Day Three - Persuasion Class
I felt so bad this morning that we just all didn't get it together early enough for me to take Liam to preschool. It's so hard seeing the kids at night just enough to eat dinner, baths and put them to bed. I definitely can not sustain this in the long run. I've had a few parenting thoughts. One is that Liam has been struggling on his own timeline to dress himself, among other things. We give him lots of praise (I know, some folks don't think praise is so great - I've found that having a kid with some delays makes this issue slightly different, but I still wonder...) - anyway, for doing things "himself" - which is good he's able to do this stuff, but it seems so individualistic - I wonder if he's digesting the praise for the specific task or for just doing things himself, rather than collectively/working together, which I'd much rather teach him.
I also feel like with the rush of the morning and night that I'm not giving him enough time to just be a four year old and go at his own pace - this is nothing earth shattering, but what I realized today as he was watching the water go down the drain after his bath - is that I can so rarely take advantage of all of those teaching and creative moments - either that he can figure out himself or, more importantly, that I can help him with.
Today's class was even more challenging, in some ways. It's feeling a lot like it should have just been a workshop. At least we did small group exercises today - one 0n one persuassive talks - I guess I should have realized this class was going to be like a business training - but I'm much more interested in the research and less in the application. Today in one of our one-on-one talks, I was supposed to do a rap with Vktr, from Kzkstn. We were supposed to talk about our proudest moment. What came to mind immediately was birthing my children. I later thought, maybe it "should" have been my doc or something, but it was fun to connect with her in that way. She has an 18 year old son and when he was 4 years old she had to leave to go to Moscow to make enough money and had to leave her son with her parents. She was clearly sad then and now to be away from her son - it made me want to cherish this time with the kids so much - before they turn into resentful teenagers.
Well, now I'm back - had to do some one-on-one - one of the kids woke up the other screaming - took a 1/2 hour to calm both of them down...
JOURNAL FOR CLASS - Day 3
Watching and discussing 12 angry men reminded me of my first video I worked on when I started working for NC state gov't making videos - it was a jury training video - needless to say, it said nothing about persuasion. Even more interesting, I can't remember what it really talked about except we shot Charles Kuralt as the spokesperson. If we had made it 50 years earlier, Henry Fonda could have been our spokesperson...
I do wonder about the audience question. While he did have 12 angry men as his audience, they were all different - I'm still a little stumped on the framing of the message when an audience is diverse. Not that having an all white male jury is that diverse, but the nuances of their background characteristics did stand out in the movie. To get back to the health care debate (again), the insurance industry was so effective because they had just one audience to appeal to- middle class white voters.
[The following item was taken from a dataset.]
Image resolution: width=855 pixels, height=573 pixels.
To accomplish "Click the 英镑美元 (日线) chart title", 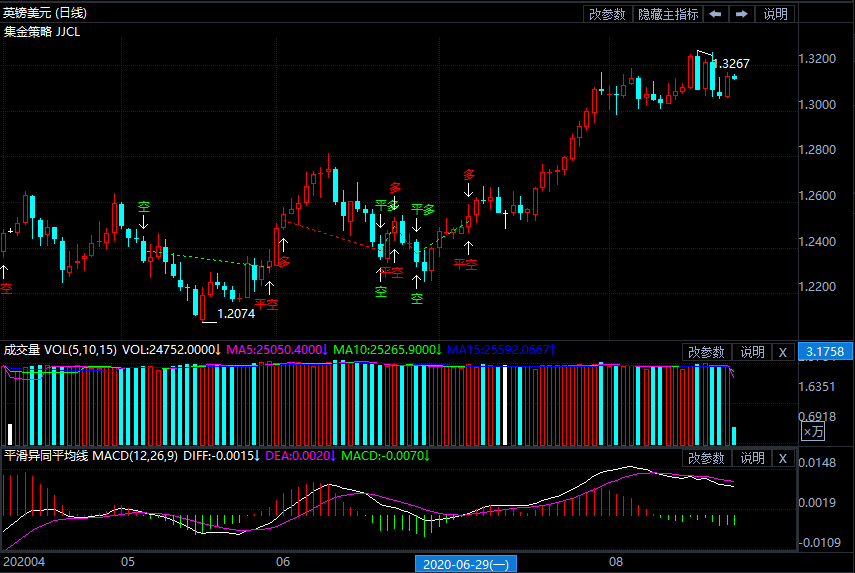I will pyautogui.click(x=44, y=13).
Do we get "in trouble" when we have mutliple audiences? Did Henry Fonda just cherry pick one at a time down the list?
Group Think - This reminds me of Chomsky's manufacturing of consent. Or of that Penn professor's analysis of the long-term media effects (rather than the short term issue of a kid seeing something violent on TV and then committing a violent act) - that the violence we see in the media causes us to be more fearful that it does to be violent ourselves. At any rate, with all of the classism, sexim, commercialism, racism, ism....ism....etc in the mass media and other mediated information - I wonder if it takes more than one meeting or speech to counteract all of this - I guess this is where the "repetition principle" comes in, but I think this is where I struggle with the larger political issues rather than individual "persuaders" in analyzing group think - i.e. wmd's in iraq - a huge chunk of americans still think they exist - just having the info out there that they don't hasn't changed people's minds - does that mean they have to change their whole outlook on what patriotism/bush, the system, etc. means? I know this is getting into the audience more than the persuader, but maybe that's what I need to examine if I'm interested in larger public audiences.
As I reflect on the public service announcements, training videos, and documentaries I have made, I fortunately had some great mentors who taught me about the audience principle, but I find quicker/less edited pieces (one night versus one year) like my one-on-one pitch today - was much harder - in all of the amalgamation I was mechanically attempting today, that was something I didn't put enough stock into during my rap. I realize now that I need to start that process before doing anything else, rather than trying to stuff my logos into a box (of course, every night, I stuff my son's legos into a box...)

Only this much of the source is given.